Try it: Report each line of the records below that holds the word "agent".
Records for processing Start Marker
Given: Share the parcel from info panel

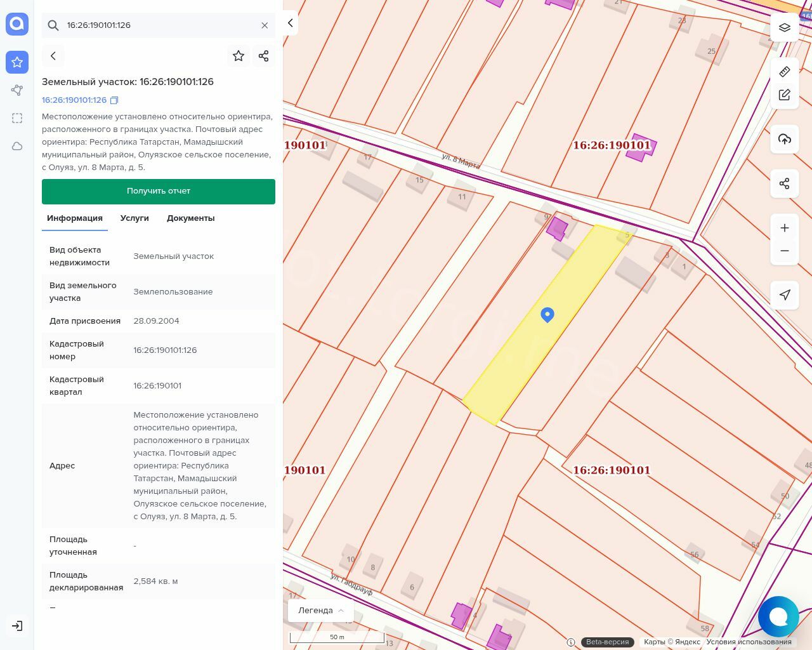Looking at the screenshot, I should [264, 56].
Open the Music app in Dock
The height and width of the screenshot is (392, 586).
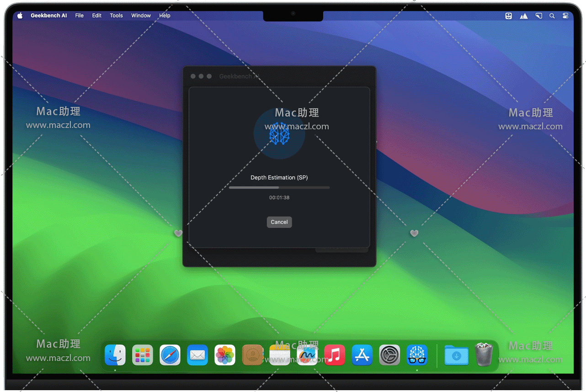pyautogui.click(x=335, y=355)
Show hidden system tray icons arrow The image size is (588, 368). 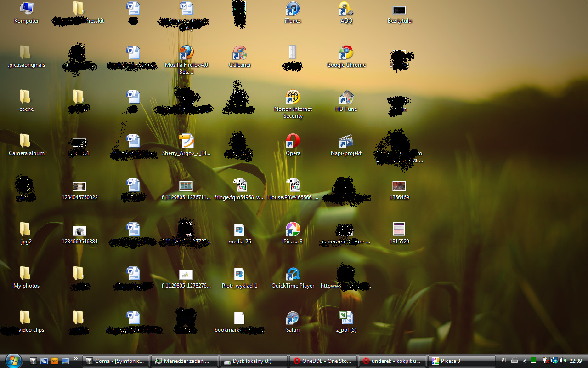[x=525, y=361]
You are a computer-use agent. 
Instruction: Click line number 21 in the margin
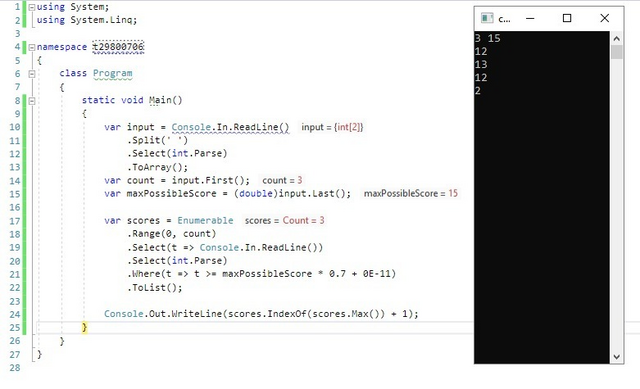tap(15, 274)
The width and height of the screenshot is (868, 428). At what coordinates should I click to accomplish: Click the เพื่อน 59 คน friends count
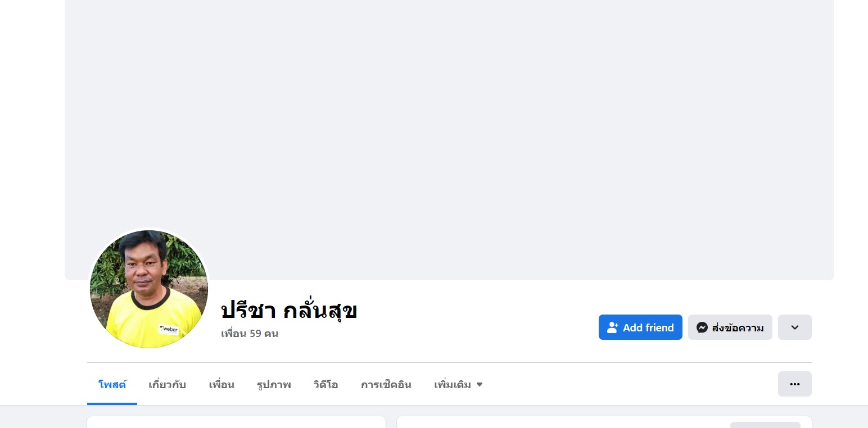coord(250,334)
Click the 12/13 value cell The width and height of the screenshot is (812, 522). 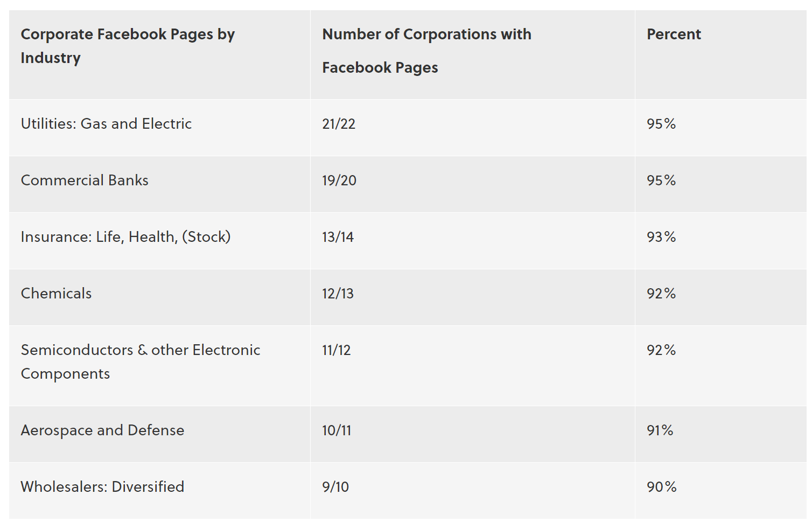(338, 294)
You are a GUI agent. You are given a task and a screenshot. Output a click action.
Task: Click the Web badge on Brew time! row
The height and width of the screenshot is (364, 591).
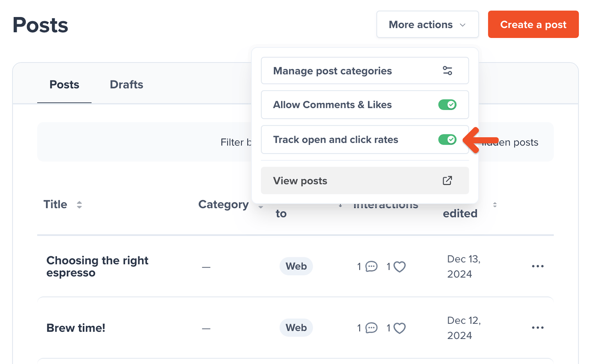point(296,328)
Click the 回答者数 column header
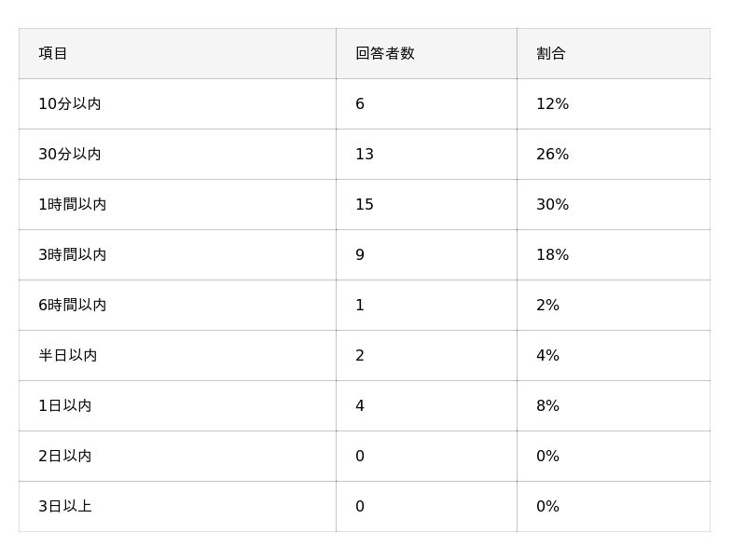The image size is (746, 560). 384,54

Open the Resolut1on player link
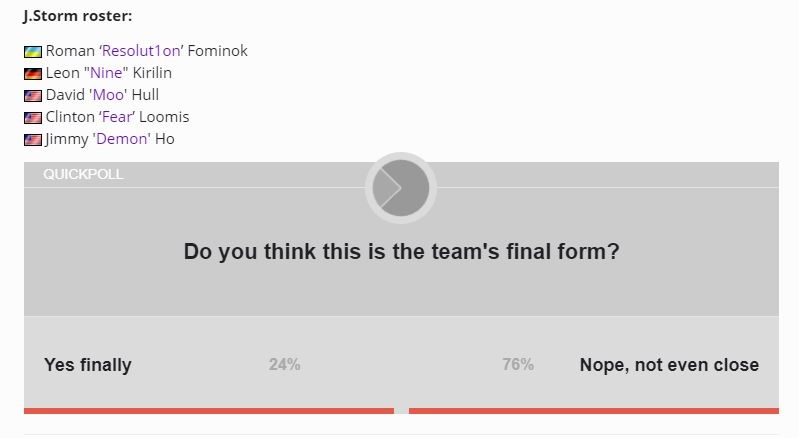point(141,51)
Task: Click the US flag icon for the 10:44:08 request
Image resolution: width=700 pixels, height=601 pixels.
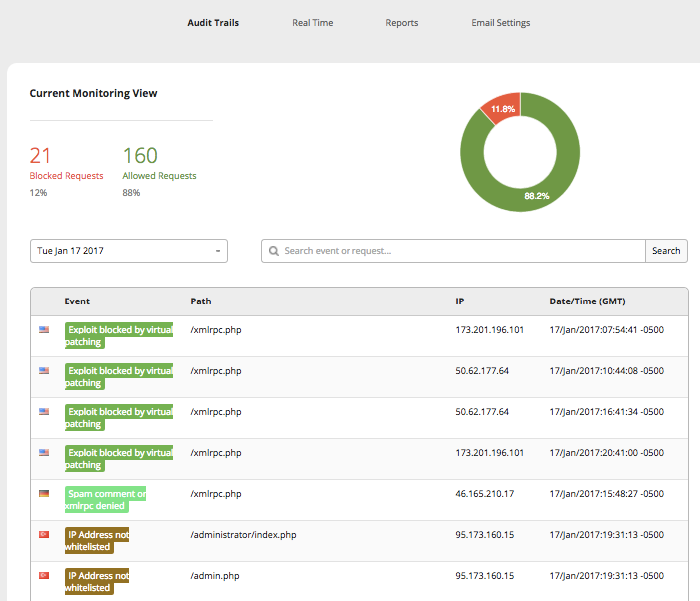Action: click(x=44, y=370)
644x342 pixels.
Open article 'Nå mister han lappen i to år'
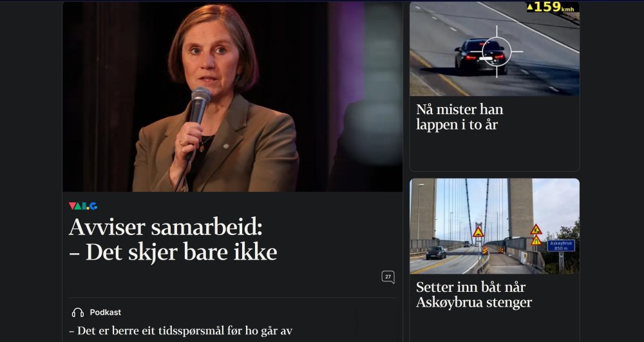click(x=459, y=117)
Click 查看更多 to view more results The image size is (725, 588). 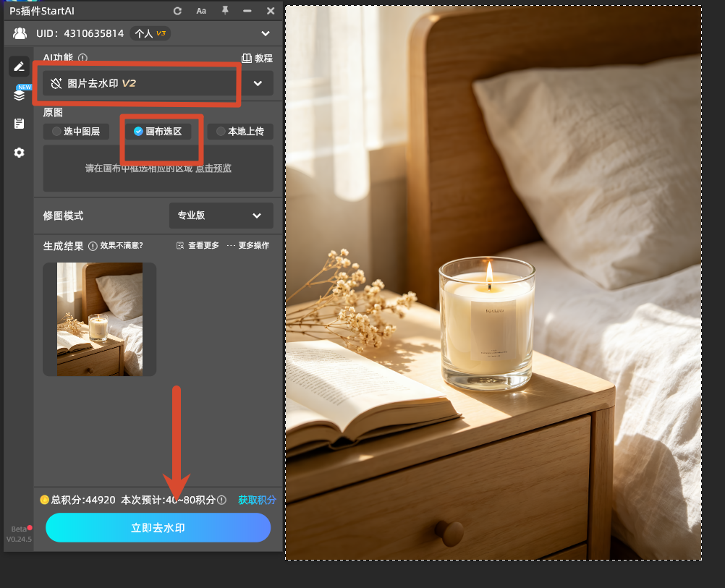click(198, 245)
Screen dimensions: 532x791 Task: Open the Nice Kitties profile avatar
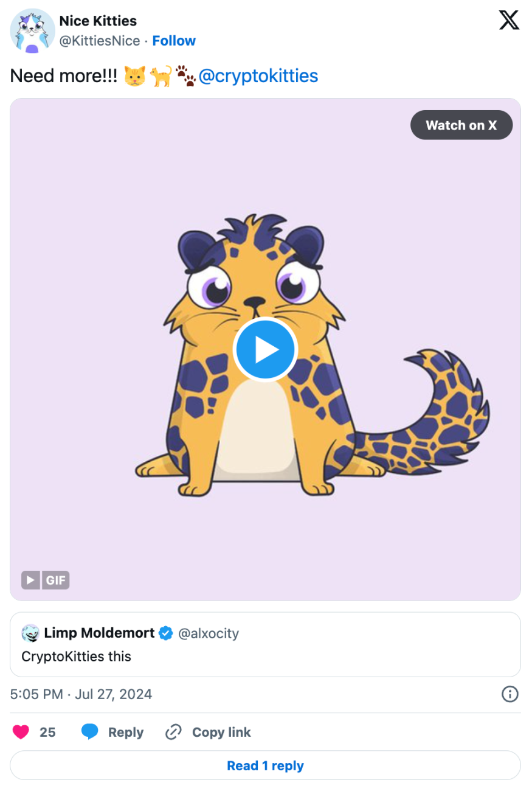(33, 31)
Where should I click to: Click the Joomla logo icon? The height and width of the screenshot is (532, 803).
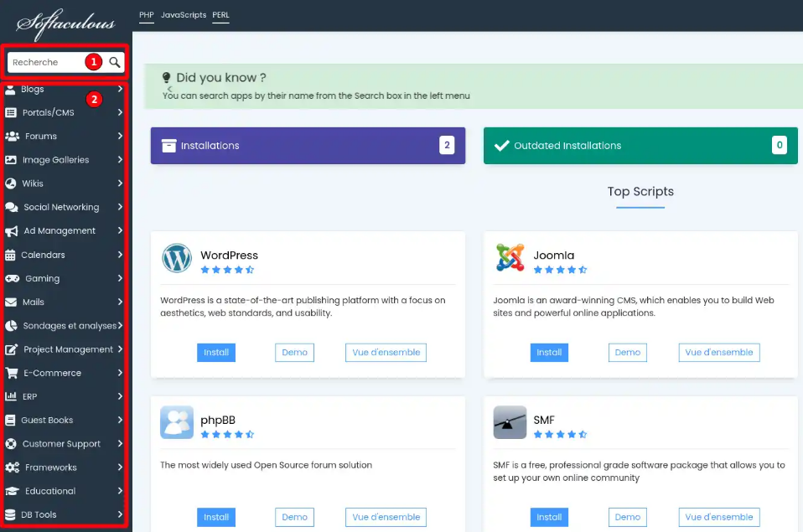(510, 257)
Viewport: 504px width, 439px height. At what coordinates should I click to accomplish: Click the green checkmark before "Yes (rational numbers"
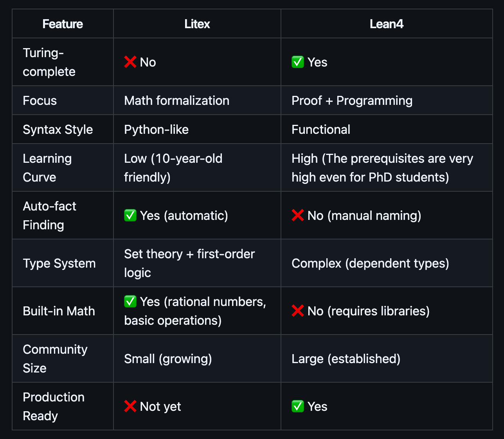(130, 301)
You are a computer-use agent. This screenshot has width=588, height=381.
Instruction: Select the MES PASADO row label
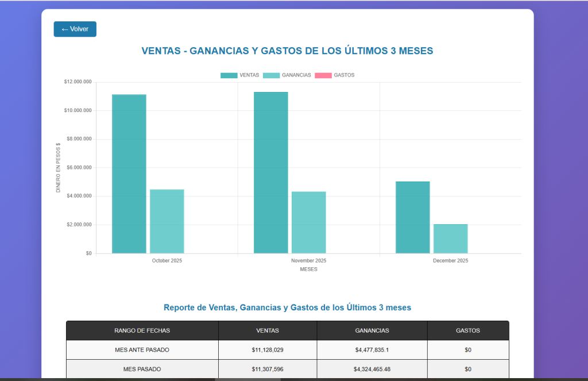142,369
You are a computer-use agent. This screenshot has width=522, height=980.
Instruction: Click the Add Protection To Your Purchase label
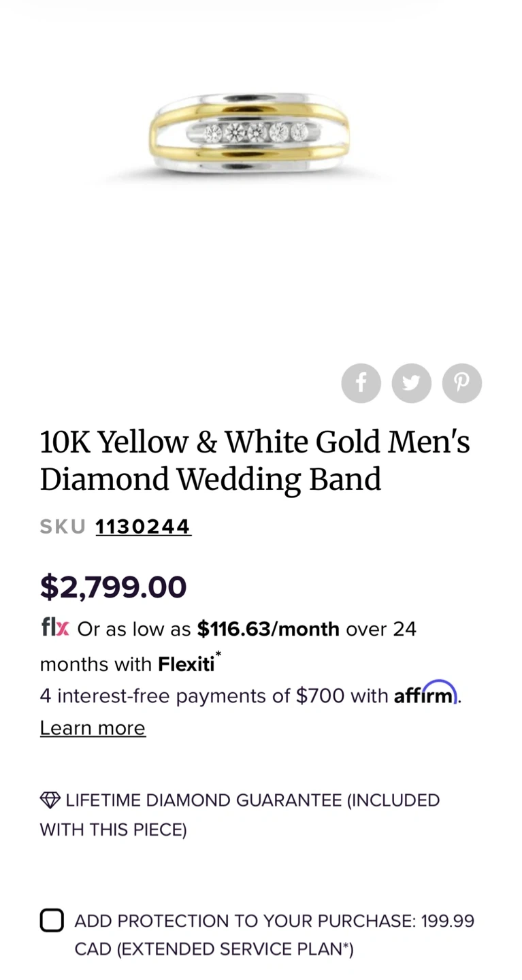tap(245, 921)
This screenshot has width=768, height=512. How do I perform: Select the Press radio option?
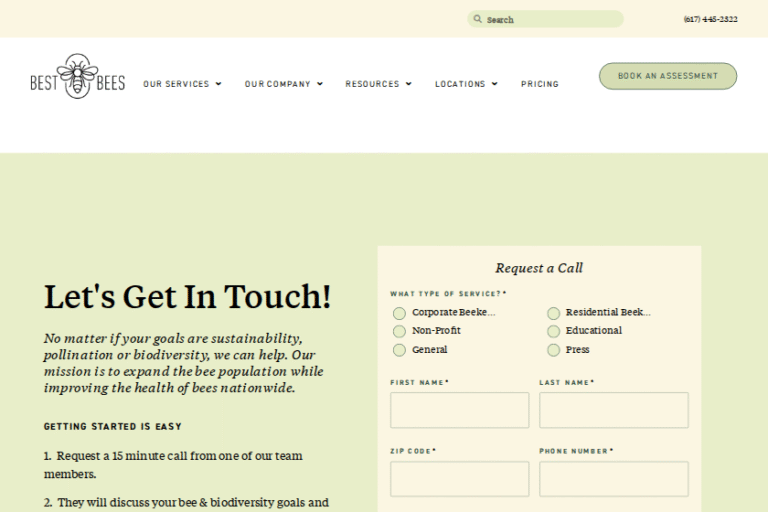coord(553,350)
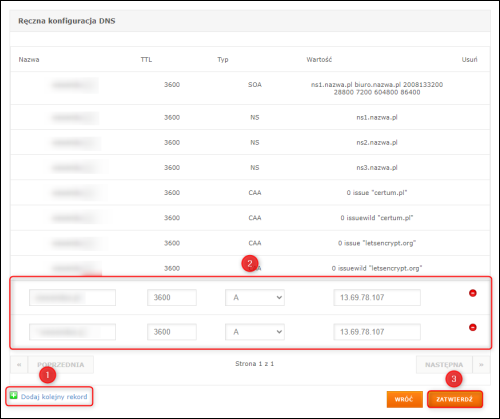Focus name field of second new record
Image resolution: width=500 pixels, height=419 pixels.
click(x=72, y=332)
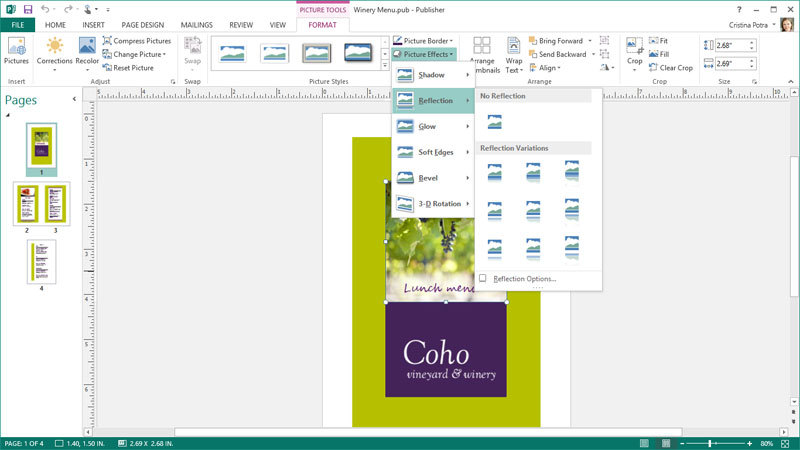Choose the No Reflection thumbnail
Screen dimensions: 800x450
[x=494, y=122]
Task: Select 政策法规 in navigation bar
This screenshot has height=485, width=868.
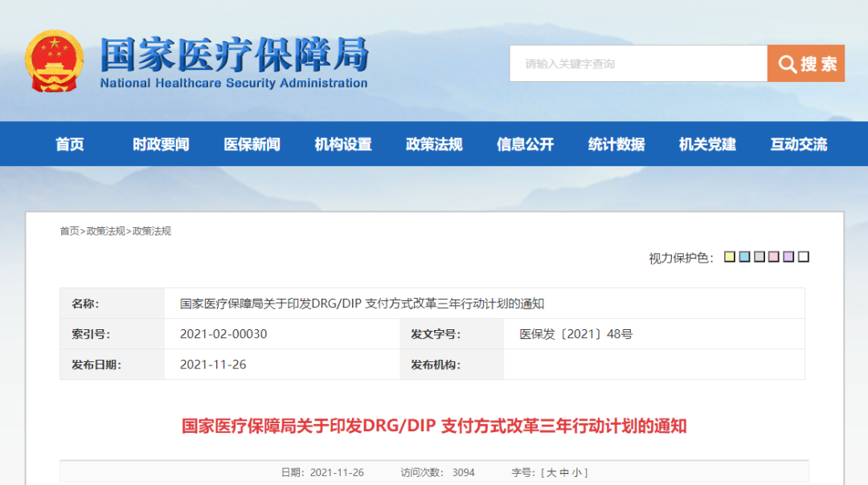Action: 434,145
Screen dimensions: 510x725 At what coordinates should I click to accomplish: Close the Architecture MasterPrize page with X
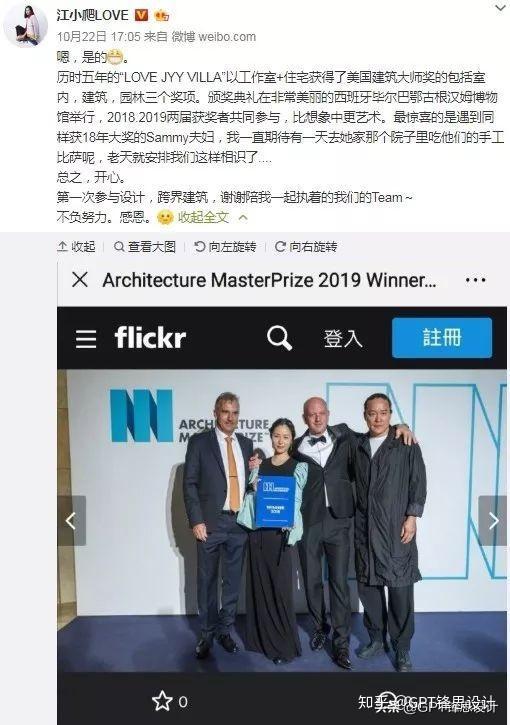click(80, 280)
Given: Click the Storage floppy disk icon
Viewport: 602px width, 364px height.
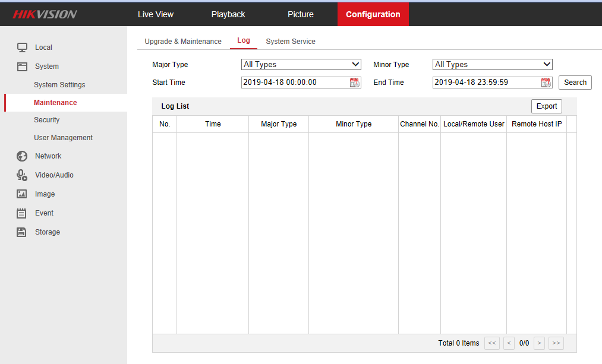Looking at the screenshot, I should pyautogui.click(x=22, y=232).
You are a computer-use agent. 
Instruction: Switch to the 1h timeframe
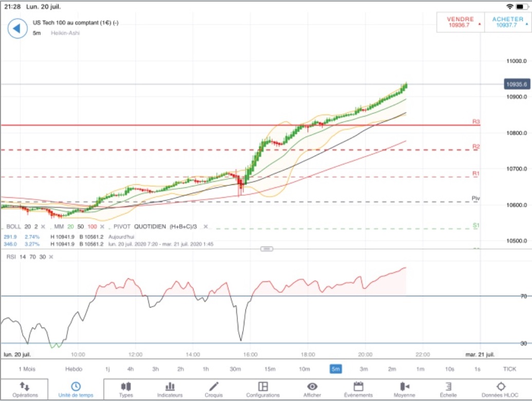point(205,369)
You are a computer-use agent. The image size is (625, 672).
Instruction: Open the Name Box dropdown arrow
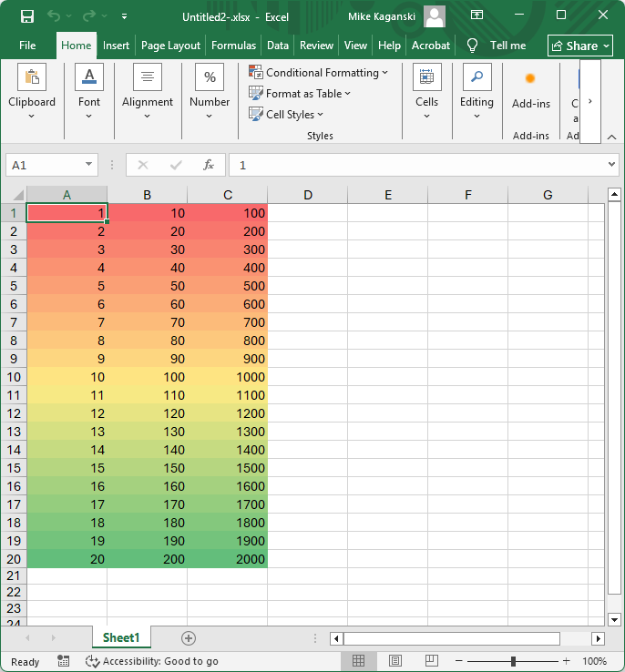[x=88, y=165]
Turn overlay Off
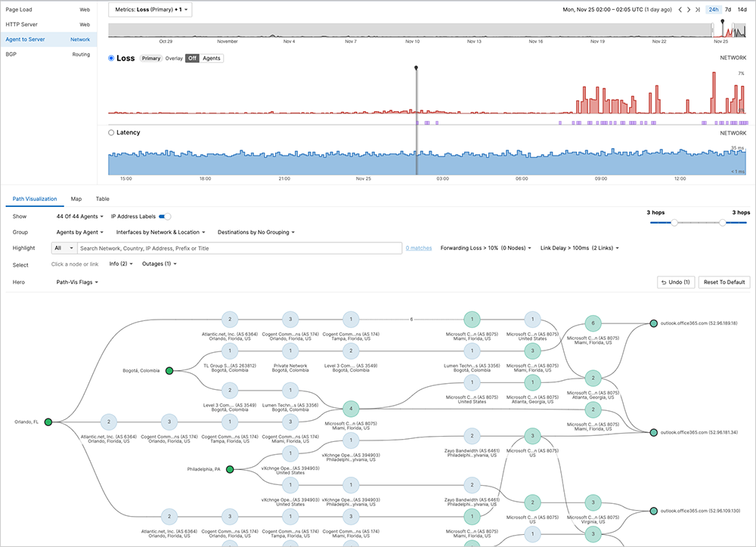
Records for processing End Marker
Answer below:
You are a computer-use agent. 
You are a GUI agent. You are given a task and a screenshot. Output a click action.
You are a computer-use agent. This screenshot has width=588, height=381.
You are a computer-use agent. This screenshot has width=522, height=980.
You are a computer-use agent. 
You are a computer-use agent. The image size is (625, 672).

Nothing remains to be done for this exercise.